Thursday September 08th 2011, 10:15 pm
Filed under categories: All,Social

For the second time in two months, I’ve had a Pom called James ring me and start on a sales spiel, theoretically from Facebook.

The first time was a Friday night at dinner time, when he was coming between me and a pizza with red wine. He wasn’t welcome.

He launched into a script saying how he was from Facebook Australia and was contacting the best Facebook pages in Australia. Given that I only have 1 Like, that was unlikely (pun), but I let him talk. He asked if I’d seen all the advertising at Neutral Bay for Facebook. (No, I hadn’t). He mentioned how great Facebook was for advertising (ha) and made small talk about the health products I mention. Then, still talking at a scripted snails pace, launched into some stats on how many million people were available for health and weight loss advertising through Facebook. (I don’t talk about weight loss). There was so much noise in the background it sounded like he was at a wild party and was taking me for a ride.
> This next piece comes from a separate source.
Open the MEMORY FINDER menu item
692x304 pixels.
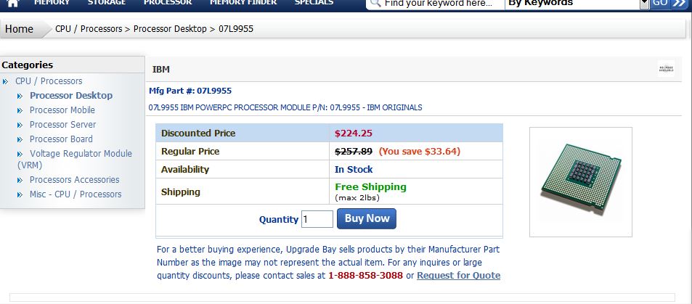pos(243,3)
That’s when I lost my patience and launched into a mild tirade about not trying to quote search statistics to an SEO, not reading from a script at a snail’s pace, not ringing a mum at dinner time, and how unlikely it was that he was really from Facebook. He blustered about how he couldn’t believe I would say something like that. So I hung up.

End of story, I thought.

Today, same time (although it’s only Thursday) he rang up again – I recognised his voice. He said he was James from Manchester, and how was my Google Maps page doing (for the same health site). And had I seen the advertising in Neutral Bay recently? Obviously they’d given him a new opening paragraph for his script, but that was all. He said he’d even been to a conference for my health products in Manchester just last week – such a coincidence. And when I asked if he was from Facebook, he said, why yes, he was.

Again, I said that sadly it was dinnertime and I really had to study for a (Google) exam. The salesman in him fired up, and he asked what could possibly be as important as the fantastic offer he had from Facebook, and that there was no way he would let me miss out on this life-changing offer.

With the sound of call-centre conversations clamouring in the background, I hung up again.

So Facebook, or Facebook reseller, or whoever you are.
James is a terrible salesman.
And please stop ringing!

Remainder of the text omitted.